Closed mxsasha closed 8 months ago
Did some digging into the management command: it creates a BatchUser object with some user data. This is linked to BatchRequest objects in the DB, and used to limit access and load balance over all users (rather than all tasks). A decorator looks up the user from the request meta and passes it to views. Other user data, like organisation, is not used.
Plan: remove all user metadata columns except for username, as it is not needed there and not authoritative already. Skip the user creation process, and when receiving a request not matching an existing BatchUser, create one in the database. That way, the only actual source of user data becomes the htaccess file, and the database just follows automatically.
Our current user management, for batch, monitoring and any access (as used in dev), is based on a set of environment variables. Changing these requires a restart of the webserver. There is also some risk of accidentally changing another setting or user. This is a blocker for batch production, as that has more frequent changes to users.
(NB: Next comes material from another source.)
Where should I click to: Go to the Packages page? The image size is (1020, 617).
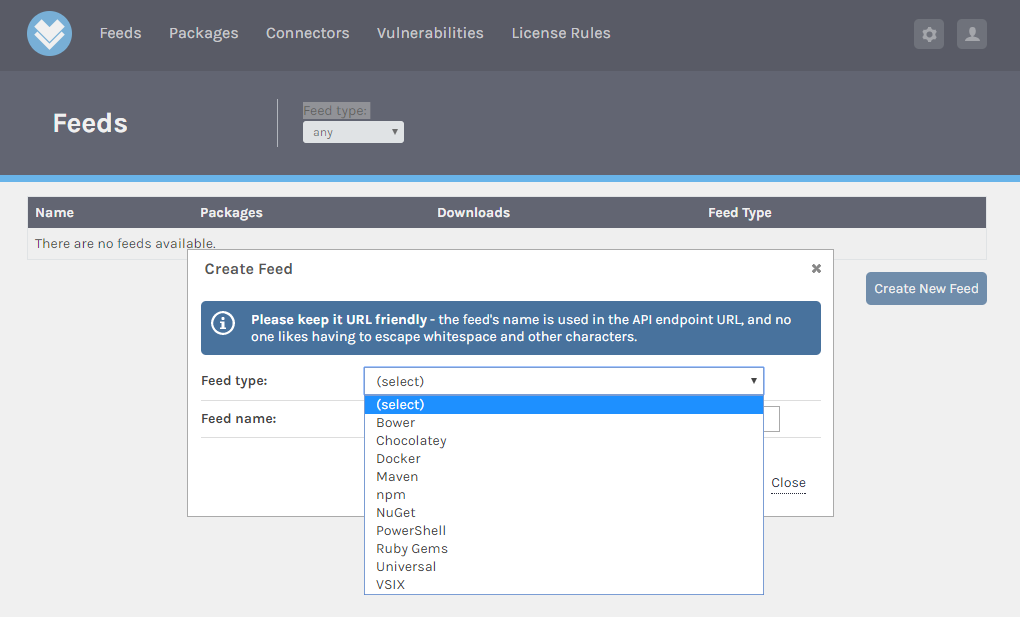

Currently, the web server docker uses this script to generate a htpasswd file, then this to add appropriate nginx settings which are all copied into the image and are run as part of the nginx image entrypoint (i.e., on container start).
First idea: move to three htpasswd files to a docker volume mounted in the webserver. Allows persistence and management with normal tools. Nginx entrypoint could base config on whether or not the file exists at startup, or an env variable - allowing it to error loudly if an expected passwd file is not present. Will need to require an nginx reload.
Note: for batch a user add also involves calling a management command to add an entry to the SQL db. We could do this through docker exec. We should do an extra check whether this table is ever used.
We've had discussions on a bigger rehash of user management, as this has too many files and users and hashes spread over too many places - with no solution in mind yet. However, this issue is a blocker for batch docker deploy, which saves us from having two entirely separate infrastructures, so we should not block it long on finding a perfect solution.
We should also update our internal docs.
1274 is not in this scope but closely related.